Charles, who campaigns largely in Maryland, has about 20 horses in training at the moment. She said her new Blame colt will head to Niall Brennan’s operation in Ocala, for breaking and then will join her horses in trainer Rodney Jenkins’s stable.

Four other horses hit the $300,000 mark, two of them fillies by Quality Road . The first of those was the Bluewater Sales agency’s March 11 daughter of the Bernardini mare Out for Revenge, from the family of Johannesburg and Tale of the Cat; bred by Southern Equine, she sold to Ghost Bloodstock. The second Quality Road filly to sell for $300,000 was JSM Equine’s Jan. 22 daughter of She’s Justa Friend, a winner by Hussonet. Allied Bloodstock consigned the bay filly, a member of Desert Party and Elliecat’s female family, and Frank Brothers signed the ticket on behalf of Starlight Stables. JSM Equine had bought the filly as a yearling, paying $110,000 for her at the 2014 Keeneland November sale.
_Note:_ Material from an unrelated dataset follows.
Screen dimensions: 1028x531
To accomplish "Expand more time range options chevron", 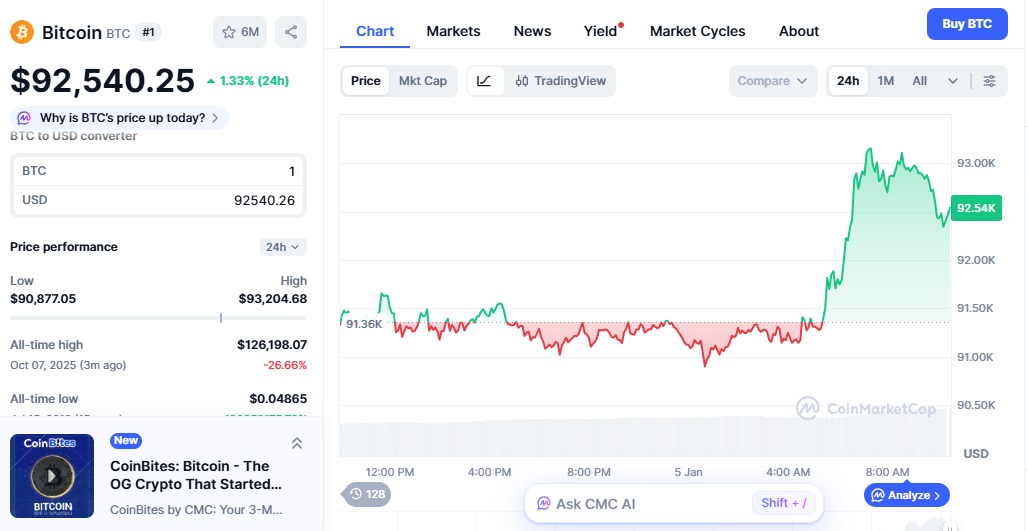I will click(x=953, y=81).
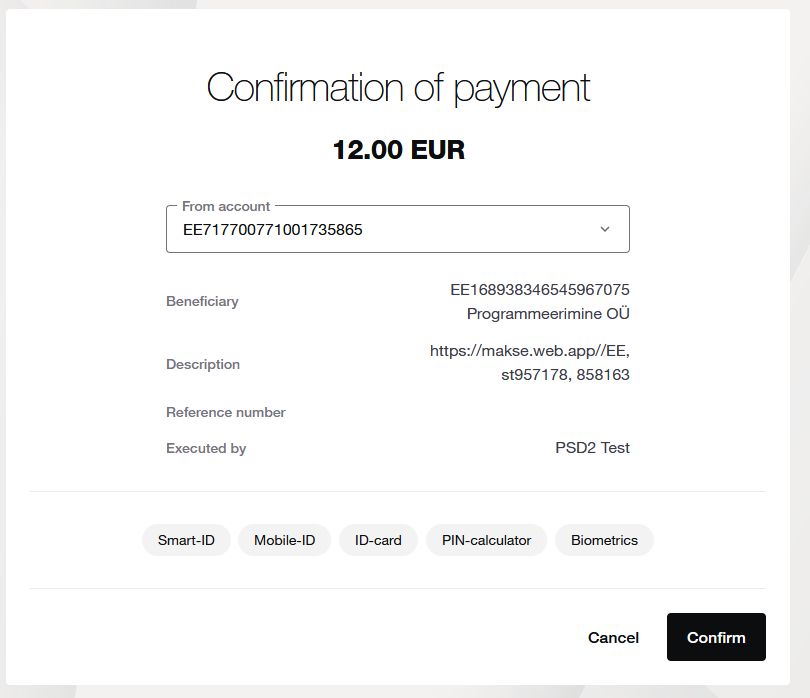Viewport: 810px width, 698px height.
Task: Click the PSD2 Test executor value
Action: 592,447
Also bringing $300,000 was a colt from the last crop of the good sire Harlan’s Holiday, who died in 2013. Mary K. Grum bought the March 13 foal from the CandyLand consignment. The bay colt is out of the unraced Medaglia d’Oro mare Woeful, a half sister to grade I-winning millionaire Taste of Paradise. And, later in the session, Bluewater’s consignment threw off another $300,000 sparkler when a Scat Daddy daughter of Cover Girl Elle (Out of Place) brought that price from Glen Hill Farm; the March 5 foal is from the family of Gild, Swingforthefences, and, further back, Wajima.
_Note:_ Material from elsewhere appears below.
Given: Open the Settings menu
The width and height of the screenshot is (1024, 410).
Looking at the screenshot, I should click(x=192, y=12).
There were some good stories farther down the list of high-priced yearlings, too. The University of Kentucky’s Ag Equine program consigned a single lot to the July sale, a Bellamy Road filly out of Blue Stream, by King of Kings (Ire). The filly brought $42,000, with Taylor Made Farm’s Duncan Taylor signing the ticket on behalf of Next Time Bloodstock.
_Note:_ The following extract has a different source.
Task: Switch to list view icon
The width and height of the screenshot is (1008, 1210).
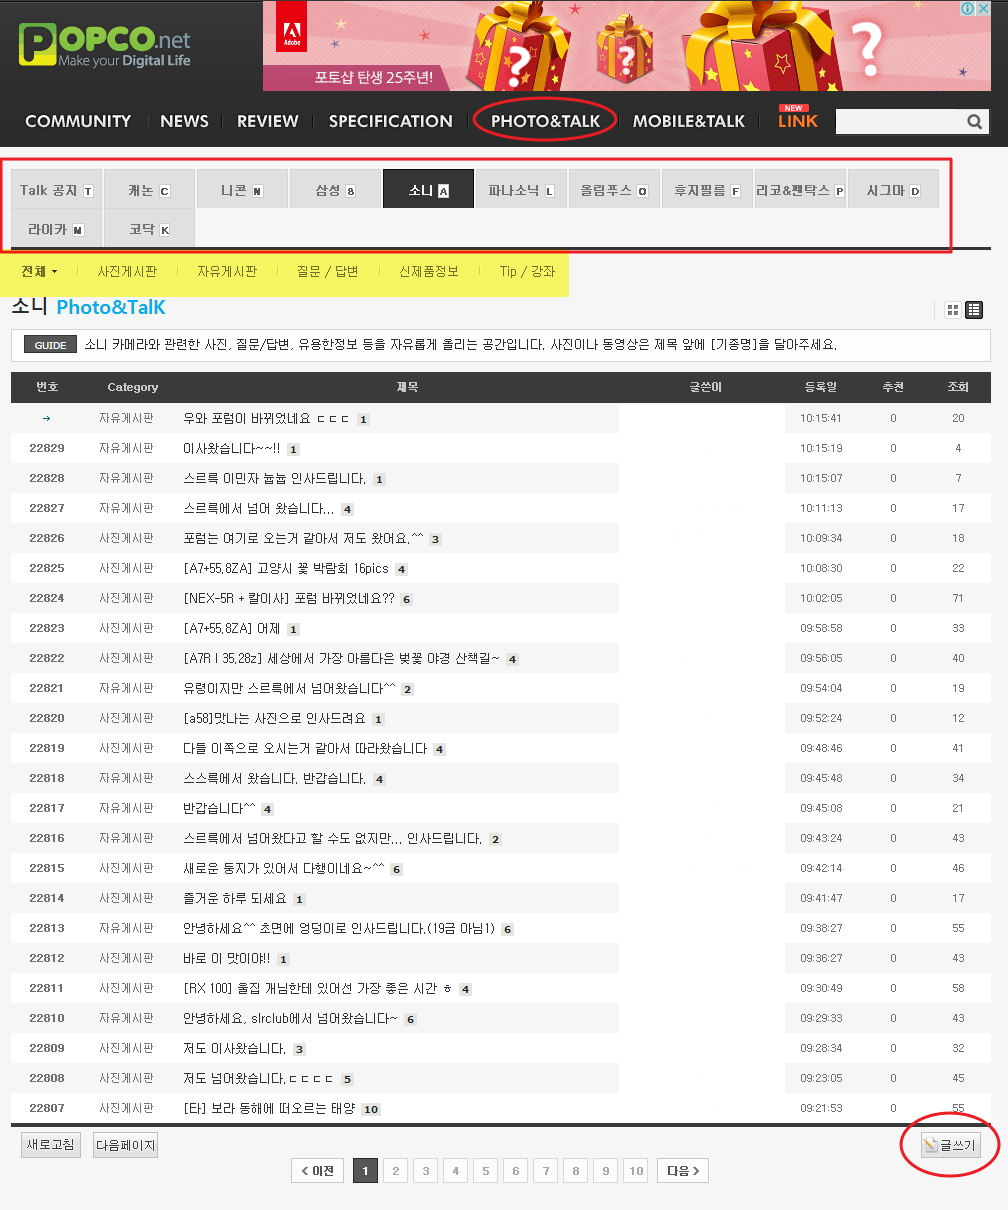Action: (974, 310)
The April 7 foal is a half sister to Panamanian stakes-winner Polish Warrior and to West Virginia stakes-placed Tonto Fontenot, and she hails from the family of European champions George Washington (Ire) and Grandera. She’s also been helping to educate about 15 University of Kentucky students who have worked with the filly since her birth at Maine Chance, just across Newtown Pike from Fasig-Tipton.

“We had students that prepped the filly and brought her over here,” said UK’s Dr. Laurie Lawrence. “She was a professional, the kids were professional, and it all went well. We bred her and raised her at the farm. The kids go on the breeding shed runs, they foal the babies out, they halter-break them, they do everything. We’ve got great kids. We’ve had six who graduated in the last two semesters. I think five of them are employed in the Thoroughbred industry, and the other is an eventer.”

The Bellamy Road filly’s sale revenue, Lawrence said, will go toward usual farm expenses, including the feed bill, the farrier, and the student hourly wages for the students who work at Maine Chance.

The Bellamy Road stallion season was donated. “We really have WinStar to thank for that,” Lawrence said. “They’ve been great supporters. We really appreciate the support of the industry. We couldn’t do it without them.”